All in all, we tell our institutional investors and political clients that Greece leaving the euro-zone will invigorate the Greek economy, so its people can feel relieved, while still remaining a member of the European Union. This relatively is the best option for the EU, the euro-zone and Greece too.
Besides the Greek issue, which other political, economic, or geopolitical challenges do you think are the most significant?
We think that globally the Greek problem is not as important as the Chinese. Market developments will be more significantly affected by the situation of the American monetary policy too.
As for China, the main issue is that fewer and fewer people think that it is a major problem! It is not obvious that its changing market would not create problems in the country and in the world: from a gigantic industrial producer power, it turns into a services-focused ‘empire’, so the significance of local consumption is skyrocketing, while industrial production is depreciated. This is an unprecedented experiment, however, its failure could be disastrous to the political leaders. The power of the communist party, which has always operated with predictable reforms, could become threatened and this might have uncertain consequences.
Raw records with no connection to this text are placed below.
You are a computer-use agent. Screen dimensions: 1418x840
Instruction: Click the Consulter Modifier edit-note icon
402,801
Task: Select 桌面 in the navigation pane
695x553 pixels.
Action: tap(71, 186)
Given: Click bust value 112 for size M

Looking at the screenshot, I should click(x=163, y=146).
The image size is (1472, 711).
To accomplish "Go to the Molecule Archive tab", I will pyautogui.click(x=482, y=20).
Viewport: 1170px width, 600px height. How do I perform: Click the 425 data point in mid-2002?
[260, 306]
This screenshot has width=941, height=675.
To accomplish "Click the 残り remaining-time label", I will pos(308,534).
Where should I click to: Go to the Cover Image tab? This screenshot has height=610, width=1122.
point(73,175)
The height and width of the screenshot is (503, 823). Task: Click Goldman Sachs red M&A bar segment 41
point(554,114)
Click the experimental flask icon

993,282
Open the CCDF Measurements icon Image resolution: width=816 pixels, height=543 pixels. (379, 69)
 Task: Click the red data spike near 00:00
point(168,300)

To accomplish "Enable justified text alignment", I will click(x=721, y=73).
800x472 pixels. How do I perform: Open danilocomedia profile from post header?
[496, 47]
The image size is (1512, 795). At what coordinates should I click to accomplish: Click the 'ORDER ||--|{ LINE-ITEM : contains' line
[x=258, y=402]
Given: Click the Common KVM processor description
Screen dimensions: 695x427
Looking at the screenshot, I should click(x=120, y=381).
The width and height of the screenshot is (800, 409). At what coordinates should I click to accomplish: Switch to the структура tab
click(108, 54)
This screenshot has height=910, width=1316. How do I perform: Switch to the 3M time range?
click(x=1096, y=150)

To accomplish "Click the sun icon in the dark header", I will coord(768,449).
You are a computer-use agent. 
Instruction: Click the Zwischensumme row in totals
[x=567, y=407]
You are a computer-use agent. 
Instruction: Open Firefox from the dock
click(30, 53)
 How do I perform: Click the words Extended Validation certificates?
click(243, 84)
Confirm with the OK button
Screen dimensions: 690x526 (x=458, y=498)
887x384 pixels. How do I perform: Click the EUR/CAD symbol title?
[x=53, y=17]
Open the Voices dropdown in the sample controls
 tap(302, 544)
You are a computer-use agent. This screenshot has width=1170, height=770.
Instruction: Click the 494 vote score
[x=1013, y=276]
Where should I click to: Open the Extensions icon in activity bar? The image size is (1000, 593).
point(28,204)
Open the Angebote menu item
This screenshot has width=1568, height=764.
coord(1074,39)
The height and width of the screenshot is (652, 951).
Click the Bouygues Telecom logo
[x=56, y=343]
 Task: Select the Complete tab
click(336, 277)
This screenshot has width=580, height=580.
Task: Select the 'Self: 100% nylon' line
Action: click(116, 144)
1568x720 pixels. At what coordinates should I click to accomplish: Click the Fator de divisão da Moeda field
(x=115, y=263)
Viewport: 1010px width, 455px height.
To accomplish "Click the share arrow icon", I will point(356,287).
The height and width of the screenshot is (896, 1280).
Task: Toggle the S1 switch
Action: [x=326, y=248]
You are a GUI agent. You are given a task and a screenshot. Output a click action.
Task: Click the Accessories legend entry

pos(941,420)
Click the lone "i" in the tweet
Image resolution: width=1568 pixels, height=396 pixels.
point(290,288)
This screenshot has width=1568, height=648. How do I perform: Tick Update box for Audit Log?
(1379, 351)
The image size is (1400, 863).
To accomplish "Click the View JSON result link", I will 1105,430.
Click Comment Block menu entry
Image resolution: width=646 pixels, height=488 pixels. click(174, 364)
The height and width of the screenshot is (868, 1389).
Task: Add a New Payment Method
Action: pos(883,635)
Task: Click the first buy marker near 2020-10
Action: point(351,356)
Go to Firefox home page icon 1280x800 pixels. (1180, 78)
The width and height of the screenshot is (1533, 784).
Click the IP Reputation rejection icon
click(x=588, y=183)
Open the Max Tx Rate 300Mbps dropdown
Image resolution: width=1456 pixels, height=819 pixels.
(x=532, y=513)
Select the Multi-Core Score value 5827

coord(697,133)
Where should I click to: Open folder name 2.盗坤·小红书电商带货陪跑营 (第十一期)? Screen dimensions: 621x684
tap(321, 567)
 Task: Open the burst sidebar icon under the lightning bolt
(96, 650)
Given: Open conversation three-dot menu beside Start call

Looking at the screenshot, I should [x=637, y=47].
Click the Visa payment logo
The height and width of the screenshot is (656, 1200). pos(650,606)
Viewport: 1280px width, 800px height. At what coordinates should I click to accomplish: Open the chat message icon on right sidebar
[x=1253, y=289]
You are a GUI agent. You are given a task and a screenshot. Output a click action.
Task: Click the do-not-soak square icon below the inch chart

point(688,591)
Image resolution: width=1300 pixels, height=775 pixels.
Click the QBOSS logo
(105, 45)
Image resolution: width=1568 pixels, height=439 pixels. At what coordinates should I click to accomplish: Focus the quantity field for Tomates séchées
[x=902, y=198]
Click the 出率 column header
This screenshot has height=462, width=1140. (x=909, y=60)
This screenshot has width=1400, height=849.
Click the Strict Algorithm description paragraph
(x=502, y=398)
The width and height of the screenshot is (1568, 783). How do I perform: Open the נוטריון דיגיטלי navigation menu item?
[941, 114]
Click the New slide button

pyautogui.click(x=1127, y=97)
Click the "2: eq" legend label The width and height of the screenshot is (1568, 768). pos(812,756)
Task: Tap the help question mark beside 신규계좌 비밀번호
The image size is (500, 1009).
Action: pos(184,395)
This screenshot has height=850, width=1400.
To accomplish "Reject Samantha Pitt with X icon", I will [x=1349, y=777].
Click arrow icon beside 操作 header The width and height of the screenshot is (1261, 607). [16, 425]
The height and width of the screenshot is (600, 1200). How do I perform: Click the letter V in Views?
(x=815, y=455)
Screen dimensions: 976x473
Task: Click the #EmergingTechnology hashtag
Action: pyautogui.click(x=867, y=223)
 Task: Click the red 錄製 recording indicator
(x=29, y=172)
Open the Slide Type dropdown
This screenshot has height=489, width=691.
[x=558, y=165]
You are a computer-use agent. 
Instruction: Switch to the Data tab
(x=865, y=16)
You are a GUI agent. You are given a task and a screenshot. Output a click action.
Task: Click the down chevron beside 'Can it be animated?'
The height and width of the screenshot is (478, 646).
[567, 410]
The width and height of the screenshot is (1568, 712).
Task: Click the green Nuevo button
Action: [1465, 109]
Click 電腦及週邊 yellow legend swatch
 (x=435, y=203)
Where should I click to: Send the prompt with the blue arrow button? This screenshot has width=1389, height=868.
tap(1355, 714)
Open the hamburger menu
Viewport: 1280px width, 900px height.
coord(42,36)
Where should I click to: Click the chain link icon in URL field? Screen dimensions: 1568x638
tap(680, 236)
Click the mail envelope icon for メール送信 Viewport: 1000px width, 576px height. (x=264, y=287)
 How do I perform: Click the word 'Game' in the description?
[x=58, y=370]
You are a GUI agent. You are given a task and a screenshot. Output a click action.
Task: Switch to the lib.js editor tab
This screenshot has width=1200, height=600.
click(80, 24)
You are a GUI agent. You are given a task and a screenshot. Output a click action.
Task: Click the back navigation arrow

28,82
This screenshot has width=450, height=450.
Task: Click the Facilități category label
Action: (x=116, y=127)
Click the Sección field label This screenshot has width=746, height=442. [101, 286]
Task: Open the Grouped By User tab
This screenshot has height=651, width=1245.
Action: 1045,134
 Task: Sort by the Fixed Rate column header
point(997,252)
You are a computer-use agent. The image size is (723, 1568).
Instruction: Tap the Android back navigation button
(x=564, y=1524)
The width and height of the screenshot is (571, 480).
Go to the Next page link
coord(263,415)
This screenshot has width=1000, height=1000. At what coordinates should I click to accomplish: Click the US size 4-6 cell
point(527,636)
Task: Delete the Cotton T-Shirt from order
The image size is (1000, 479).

How much China’s internal developments affect raw material and energy carrier prices?
In this regard, the significance of China is absolute. It would be wrong to believe that the major factor of crude oil price on the world market is the agreement with Iran. Actually, the liberalisation of Iran’s oil export next year will not push prices down as much as, for example, Iraq, who can – due to the slow recovery of its internal situation – supply the world economy with substantially more oil than Iran. The most influential factor is that China’s oil requirement will drop dramatically.
After numerous separate conditions have appeared at the same time, we can say that raw material prices are absolutely more likely to go down than rise.
However, the probable change in the American monetary policy (Fed increasing interest-rate) will have serious effect on the dollar; its further strengthening is inevitable.
How much attention do you pay to our region?
From both geopolitical and economic views, we think that the significance of the East-Central European region is increasing. Mainly because it is geographically tied to Western Europe and it also presents the greatest sustainable economic growth in Europe.
Of course, it is noteworthy that there will be significant differences between the productivity of the countries in the region.
Our prognosis says, Poland and Romania will be able to keep up an annual 3.5-4 percent economic growth. We think that the performance of the Czech Republic and Slovakia will not be so good, but at least it will be sustainable. However, we think that Hungary is weaker than those mentioned above. Namely in Hungary, GDP growth has exclusively been ensured by one-time revenues and EU funds. However, these funds will soon dry up, while politics, including both monetary and fiscal policies are unpredictable. Far fewer investments are expected in Hungary in comparison to the other countries in the region; foreign working capital is more reluctant in an uncertain political environment. This is the factor why we do not expect credit rating agencies to improve Hungary’s position. For the next year, we predict an economic slow-down in Hungary.
However, every currencies of the region including the forint – since East-Central Europe overall grows at a higher rate than Western Europe – will likely to be appreciated against the euro for the coming years. In case of the forint, we think that it is reasonable to calculate with 300 forints per euro from the beginning of the next year.